SJ KLEIN: Welcome to the second day keynote. Brewster's goal is surprisingly close -- almost word-for-word -- to the goals of the Wikimedia Foundation. He's built many key tools, including the Internet Archive, the Million Book Project, and Alexa Internet. He's recently been thinking about what it means to build the digital library of the future in both tools and law, to make a comprehensive list of the knowledge that's out there and get it every single person. Brewster Kahle.

BREWSTER KAHLE: This group is doing something really big. I think these talks are about trying to understand what it is and what our role is in it. What I'm really interested in is the connection between open source, open content, and technical non-profits. So maybe you can help me figure it out.

The grand goal

Marvin Minsky taught me to pick a nice big goal so you can work on it for your life and keep moving along. It's nice if you can't achieve your goal, because what do you do if you achieve it? So here's mine: Universal Access to All Human Knowledge. Not going to be achieving that.

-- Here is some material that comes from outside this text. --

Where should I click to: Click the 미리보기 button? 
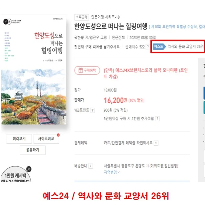coord(19,139)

Look at the Alexa data: something big is going on. And the nice thing is that you can unreservedly feel good about it. There's no "but...". It signs up to this big enlightenment goal of all knowledge.

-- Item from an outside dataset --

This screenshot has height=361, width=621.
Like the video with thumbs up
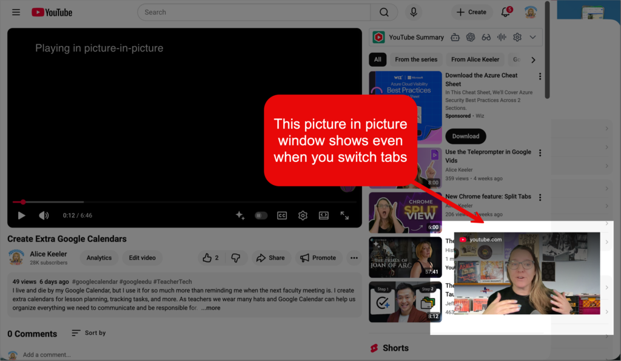coord(211,258)

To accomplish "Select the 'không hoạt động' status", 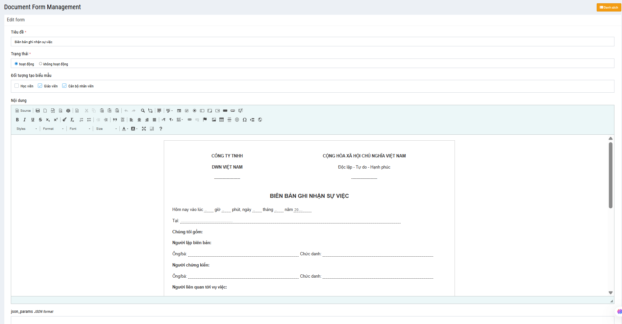I will pyautogui.click(x=41, y=64).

The structural problems and solutions

When I started working on this goal, I found a structural one, not a technical one: the idea of copyright as property. It's one of the worst ideas of the century, with the exception of the domino theory. "Information is knowledge, knowledge in that science sense that you build on other's work." But the star of the other show is Jack Valenti, who pushed through the 1976 radical extension of the US Copyright regulation. It was a travesty, but the repurcussions took a while to come out.

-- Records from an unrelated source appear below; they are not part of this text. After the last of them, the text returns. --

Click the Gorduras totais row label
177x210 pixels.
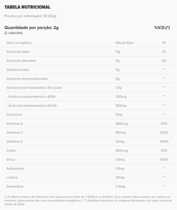coord(18,52)
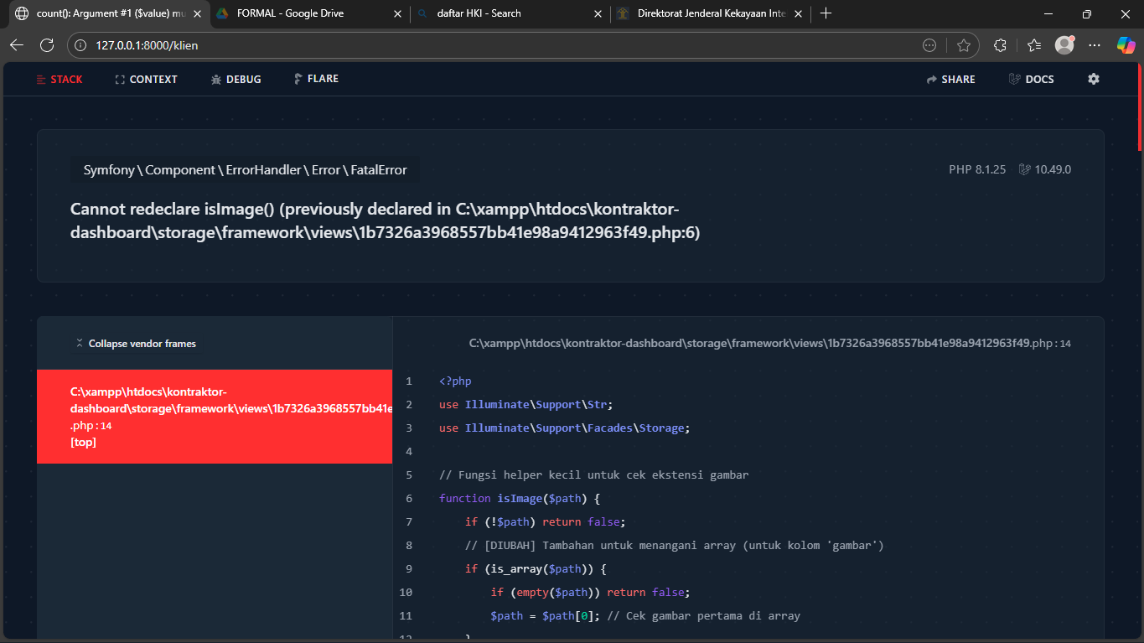Go to the FLARE section
Viewport: 1144px width, 643px height.
point(316,79)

The first casualty was software. When I was at MIT, we built software for the Lisp machine, but it was part of the ethic not to sign the code. But MIT claimed it as their property and sold it to a company called Symbolics. RMS and Richard Greenblatt tried to keep up with the commercial version and lost. RMS "blew a fuse" and came up with the idea of the GPL.

Another casualty was music and video, which Larry Lessig responded to with Creative Commons.

Another response is organizatins around community efforts on the Internet, in large part because we lost places like MIT -- it was hard to do things in that structure without it being hurt by a collection of lawyers. So we built other organizations, like the Free Software Foundation. But there were others, like DejaNews which was structured as a for-profit, got sold to Google, and disappeared. Then there was IMDB, a community project that got bought by Amazon.com. CDDB collects the track information for CDs on your computer, that became Gracenote. There was WAIS, a pre-Web publishing system I started, which turned into a company (it was the only thing we knew how to do) wh ch we sold to AOL and basically disappeared. FTP Software sold to netmanage, Cygnus sold to Red Hat. My point is companies built around community efforts don't last very long.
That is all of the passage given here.